Give back each line of the listing precisely as written.
________
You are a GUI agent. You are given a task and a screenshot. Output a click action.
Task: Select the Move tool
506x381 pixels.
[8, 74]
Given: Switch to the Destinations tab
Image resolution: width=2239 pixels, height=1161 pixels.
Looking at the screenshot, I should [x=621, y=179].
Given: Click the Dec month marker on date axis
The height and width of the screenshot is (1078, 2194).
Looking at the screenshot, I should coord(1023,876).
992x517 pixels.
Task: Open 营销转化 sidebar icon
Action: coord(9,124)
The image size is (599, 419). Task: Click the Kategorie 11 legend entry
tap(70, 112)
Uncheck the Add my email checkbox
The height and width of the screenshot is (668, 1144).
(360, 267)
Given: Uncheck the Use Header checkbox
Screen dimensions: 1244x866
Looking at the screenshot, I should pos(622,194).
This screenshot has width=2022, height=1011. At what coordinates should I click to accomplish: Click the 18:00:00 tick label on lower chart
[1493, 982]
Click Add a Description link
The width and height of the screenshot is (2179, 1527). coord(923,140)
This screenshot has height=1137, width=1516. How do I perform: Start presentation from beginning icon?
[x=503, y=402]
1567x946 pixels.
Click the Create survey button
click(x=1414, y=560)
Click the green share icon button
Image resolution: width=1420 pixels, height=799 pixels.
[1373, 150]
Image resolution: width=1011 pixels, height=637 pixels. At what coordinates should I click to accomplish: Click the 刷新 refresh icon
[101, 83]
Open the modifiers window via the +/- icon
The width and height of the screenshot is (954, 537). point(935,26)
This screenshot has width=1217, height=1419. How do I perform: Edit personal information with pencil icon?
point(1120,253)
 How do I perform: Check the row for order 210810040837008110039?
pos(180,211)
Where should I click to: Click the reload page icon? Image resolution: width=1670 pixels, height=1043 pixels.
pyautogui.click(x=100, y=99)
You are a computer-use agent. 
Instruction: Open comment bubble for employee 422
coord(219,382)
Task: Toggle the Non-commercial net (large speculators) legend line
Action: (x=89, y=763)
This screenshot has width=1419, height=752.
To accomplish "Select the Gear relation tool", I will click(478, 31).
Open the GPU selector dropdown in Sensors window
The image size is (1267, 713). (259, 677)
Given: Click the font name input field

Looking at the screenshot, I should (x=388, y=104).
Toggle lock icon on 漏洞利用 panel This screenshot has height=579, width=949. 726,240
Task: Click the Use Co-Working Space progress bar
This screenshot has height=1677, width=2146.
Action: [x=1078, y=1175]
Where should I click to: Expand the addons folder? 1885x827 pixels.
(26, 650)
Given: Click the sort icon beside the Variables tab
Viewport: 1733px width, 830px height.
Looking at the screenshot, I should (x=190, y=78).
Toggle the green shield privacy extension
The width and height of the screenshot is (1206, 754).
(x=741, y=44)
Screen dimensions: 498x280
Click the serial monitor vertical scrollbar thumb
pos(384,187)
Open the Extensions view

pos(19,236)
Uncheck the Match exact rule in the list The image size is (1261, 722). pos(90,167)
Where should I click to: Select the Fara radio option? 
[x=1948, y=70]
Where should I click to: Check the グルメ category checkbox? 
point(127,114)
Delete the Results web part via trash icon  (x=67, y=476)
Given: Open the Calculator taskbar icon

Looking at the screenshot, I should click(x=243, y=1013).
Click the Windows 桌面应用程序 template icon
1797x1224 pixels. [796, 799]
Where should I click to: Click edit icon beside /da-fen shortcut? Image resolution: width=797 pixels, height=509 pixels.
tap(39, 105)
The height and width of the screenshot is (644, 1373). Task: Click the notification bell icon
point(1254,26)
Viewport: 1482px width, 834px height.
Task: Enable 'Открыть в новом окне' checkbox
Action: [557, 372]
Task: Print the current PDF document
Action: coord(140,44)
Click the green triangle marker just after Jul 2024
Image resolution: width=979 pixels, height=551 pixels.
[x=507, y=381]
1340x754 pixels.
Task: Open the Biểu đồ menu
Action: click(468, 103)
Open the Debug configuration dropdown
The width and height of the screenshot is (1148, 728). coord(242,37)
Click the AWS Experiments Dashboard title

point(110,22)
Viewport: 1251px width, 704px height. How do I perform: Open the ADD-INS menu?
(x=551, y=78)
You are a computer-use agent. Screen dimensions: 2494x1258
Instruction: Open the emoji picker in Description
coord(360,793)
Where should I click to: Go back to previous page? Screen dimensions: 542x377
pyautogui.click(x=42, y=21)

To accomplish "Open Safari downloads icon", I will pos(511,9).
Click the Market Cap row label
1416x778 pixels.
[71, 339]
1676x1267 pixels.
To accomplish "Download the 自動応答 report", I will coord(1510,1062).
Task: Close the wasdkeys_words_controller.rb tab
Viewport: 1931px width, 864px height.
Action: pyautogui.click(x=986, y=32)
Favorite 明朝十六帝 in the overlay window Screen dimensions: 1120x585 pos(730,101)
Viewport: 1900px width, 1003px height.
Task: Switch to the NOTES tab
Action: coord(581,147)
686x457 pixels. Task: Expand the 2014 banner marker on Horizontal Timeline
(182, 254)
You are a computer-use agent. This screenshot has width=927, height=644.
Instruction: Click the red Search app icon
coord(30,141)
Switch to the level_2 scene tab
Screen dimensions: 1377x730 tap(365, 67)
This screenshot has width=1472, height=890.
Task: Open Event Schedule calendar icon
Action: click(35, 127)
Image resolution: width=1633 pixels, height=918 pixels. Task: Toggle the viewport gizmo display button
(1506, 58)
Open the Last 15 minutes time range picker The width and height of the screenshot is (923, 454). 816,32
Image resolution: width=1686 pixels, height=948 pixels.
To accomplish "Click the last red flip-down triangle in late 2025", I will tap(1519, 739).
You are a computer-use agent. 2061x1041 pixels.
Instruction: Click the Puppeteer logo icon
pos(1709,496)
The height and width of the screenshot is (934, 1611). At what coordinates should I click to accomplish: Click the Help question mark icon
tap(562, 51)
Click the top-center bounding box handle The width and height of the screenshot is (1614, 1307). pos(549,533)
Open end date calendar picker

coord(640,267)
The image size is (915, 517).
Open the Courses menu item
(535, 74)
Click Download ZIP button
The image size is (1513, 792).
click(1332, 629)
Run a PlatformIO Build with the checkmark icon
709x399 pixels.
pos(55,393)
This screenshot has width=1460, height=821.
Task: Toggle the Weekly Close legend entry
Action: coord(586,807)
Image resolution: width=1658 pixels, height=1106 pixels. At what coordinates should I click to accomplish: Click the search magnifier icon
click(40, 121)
________
Solved problem:
You are a GUI agent. You are given a task and a screenshot. Output a click action.
Task: Select the Move tool
506x381 pixels.
[8, 74]
Given: Switch to the Destinations tab
Image resolution: width=2239 pixels, height=1161 pixels.
Looking at the screenshot, I should [x=621, y=179].
Given: Click the Dec month marker on date axis
The height and width of the screenshot is (1078, 2194).
Looking at the screenshot, I should coord(1023,876).
992x517 pixels.
Task: Open 营销转化 sidebar icon
Action: coord(9,124)
The image size is (599, 419). Task: Click the Kategorie 11 legend entry
tap(70, 112)
Uncheck the Add my email checkbox
The height and width of the screenshot is (668, 1144).
(360, 267)
Given: Uncheck the Use Header checkbox
Screen dimensions: 1244x866
Looking at the screenshot, I should pos(622,194).
This screenshot has width=2022, height=1011. At what coordinates should I click to accomplish: Click the 18:00:00 tick label on lower chart
[1493, 982]
Click Add a Description link
The width and height of the screenshot is (2179, 1527). coord(923,140)
This screenshot has height=1137, width=1516. How do I perform: Start presentation from beginning icon?
[x=503, y=402]
1567x946 pixels.
Click the Create survey button
click(x=1414, y=560)
Click the green share icon button
Image resolution: width=1420 pixels, height=799 pixels.
[1373, 150]
Image resolution: width=1011 pixels, height=637 pixels. At what coordinates should I click to accomplish: Click the 刷新 refresh icon
[101, 83]
Open the modifiers window via the +/- icon
The width and height of the screenshot is (954, 537). point(935,26)
This screenshot has width=1217, height=1419. How do I perform: Edit personal information with pencil icon?
point(1120,253)
 How do I perform: Check the row for order 210810040837008110039?
pos(180,211)
Where should I click to: Click the reload page icon? Image resolution: width=1670 pixels, height=1043 pixels.
pyautogui.click(x=100, y=99)
You are a computer-use agent. 
Instruction: Open comment bubble for employee 422
coord(219,382)
Task: Toggle the Non-commercial net (large speculators) legend line
Action: (x=89, y=763)
This screenshot has width=1419, height=752.
To accomplish "Select the Gear relation tool", I will click(478, 31).
Open the GPU selector dropdown in Sensors window
The image size is (1267, 713). (259, 677)
Given: Click the font name input field

Looking at the screenshot, I should (x=388, y=104).
Toggle lock icon on 漏洞利用 panel This screenshot has height=579, width=949. 726,240
Task: Click the Use Co-Working Space progress bar
This screenshot has height=1677, width=2146.
Action: [x=1078, y=1175]
Where should I click to: Expand the addons folder? 1885x827 pixels.
(26, 650)
Given: Click the sort icon beside the Variables tab
Viewport: 1733px width, 830px height.
Looking at the screenshot, I should (x=190, y=78).
Toggle the green shield privacy extension
The width and height of the screenshot is (1206, 754).
(x=741, y=44)
Screen dimensions: 498x280
Click the serial monitor vertical scrollbar thumb
pos(384,187)
Open the Extensions view

pos(19,236)
Uncheck the Match exact rule in the list The image size is (1261, 722). pos(90,167)
Where should I click to: Select the Fara radio option? 
[x=1948, y=70]
Where should I click to: Check the グルメ category checkbox? 
point(127,114)
Delete the Results web part via trash icon  (x=67, y=476)
Given: Open the Calculator taskbar icon

Looking at the screenshot, I should click(x=243, y=1013).
Click the Windows 桌面应用程序 template icon
1797x1224 pixels. [796, 799]
Where should I click to: Click edit icon beside /da-fen shortcut? Image resolution: width=797 pixels, height=509 pixels.
tap(39, 105)
The height and width of the screenshot is (644, 1373). Task: Click the notification bell icon
point(1254,26)
Viewport: 1482px width, 834px height.
Task: Enable 'Открыть в новом окне' checkbox
Action: [557, 372]
Task: Print the current PDF document
Action: coord(140,44)
Click the green triangle marker just after Jul 2024
Image resolution: width=979 pixels, height=551 pixels.
[x=507, y=381]
1340x754 pixels.
Task: Open the Biểu đồ menu
Action: click(468, 103)
Open the Debug configuration dropdown
The width and height of the screenshot is (1148, 728). coord(242,37)
Click the AWS Experiments Dashboard title

point(110,22)
Viewport: 1251px width, 704px height. How do I perform: Open the ADD-INS menu?
(x=551, y=78)
You are a computer-use agent. Screen dimensions: 2494x1258
Instruction: Open the emoji picker in Description
coord(360,793)
Where should I click to: Go back to previous page? Screen dimensions: 542x377
pyautogui.click(x=42, y=21)

To accomplish "Open Safari downloads icon", I will pos(511,9).
Click the Market Cap row label
1416x778 pixels.
[71, 339]
1676x1267 pixels.
To accomplish "Download the 自動応答 report", I will coord(1510,1062).
Task: Close the wasdkeys_words_controller.rb tab
Viewport: 1931px width, 864px height.
Action: pyautogui.click(x=986, y=32)
Favorite 明朝十六帝 in the overlay window Screen dimensions: 1120x585 pos(730,101)
Viewport: 1900px width, 1003px height.
Task: Switch to the NOTES tab
Action: coord(581,147)
686x457 pixels. Task: Expand the 2014 banner marker on Horizontal Timeline
(182, 254)
You are a computer-use agent. This screenshot has width=927, height=644.
Instruction: Click the red Search app icon
coord(30,141)
Switch to the level_2 scene tab
Screen dimensions: 1377x730 tap(365, 67)
This screenshot has width=1472, height=890.
Task: Open Event Schedule calendar icon
Action: click(35, 127)
Image resolution: width=1633 pixels, height=918 pixels. Task: Toggle the viewport gizmo display button
(1506, 58)
Open the Last 15 minutes time range picker The width and height of the screenshot is (923, 454). 816,32
Image resolution: width=1686 pixels, height=948 pixels.
To accomplish "Click the last red flip-down triangle in late 2025", I will tap(1519, 739).
You are a computer-use agent. 2061x1041 pixels.
Instruction: Click the Puppeteer logo icon
pos(1709,496)
The height and width of the screenshot is (934, 1611). At what coordinates should I click to accomplish: Click the Help question mark icon
tap(562, 51)
Click the top-center bounding box handle The width and height of the screenshot is (1614, 1307). pos(549,533)
Open end date calendar picker

coord(640,267)
The image size is (915, 517).
Open the Courses menu item
(535, 74)
Click Download ZIP button
The image size is (1513, 792).
click(1332, 629)
Run a PlatformIO Build with the checkmark icon
709x399 pixels.
pos(55,393)
This screenshot has width=1460, height=821.
Task: Toggle the Weekly Close legend entry
Action: coord(586,807)
Image resolution: width=1658 pixels, height=1106 pixels. At what coordinates should I click to accomplish: Click the search magnifier icon
click(40, 121)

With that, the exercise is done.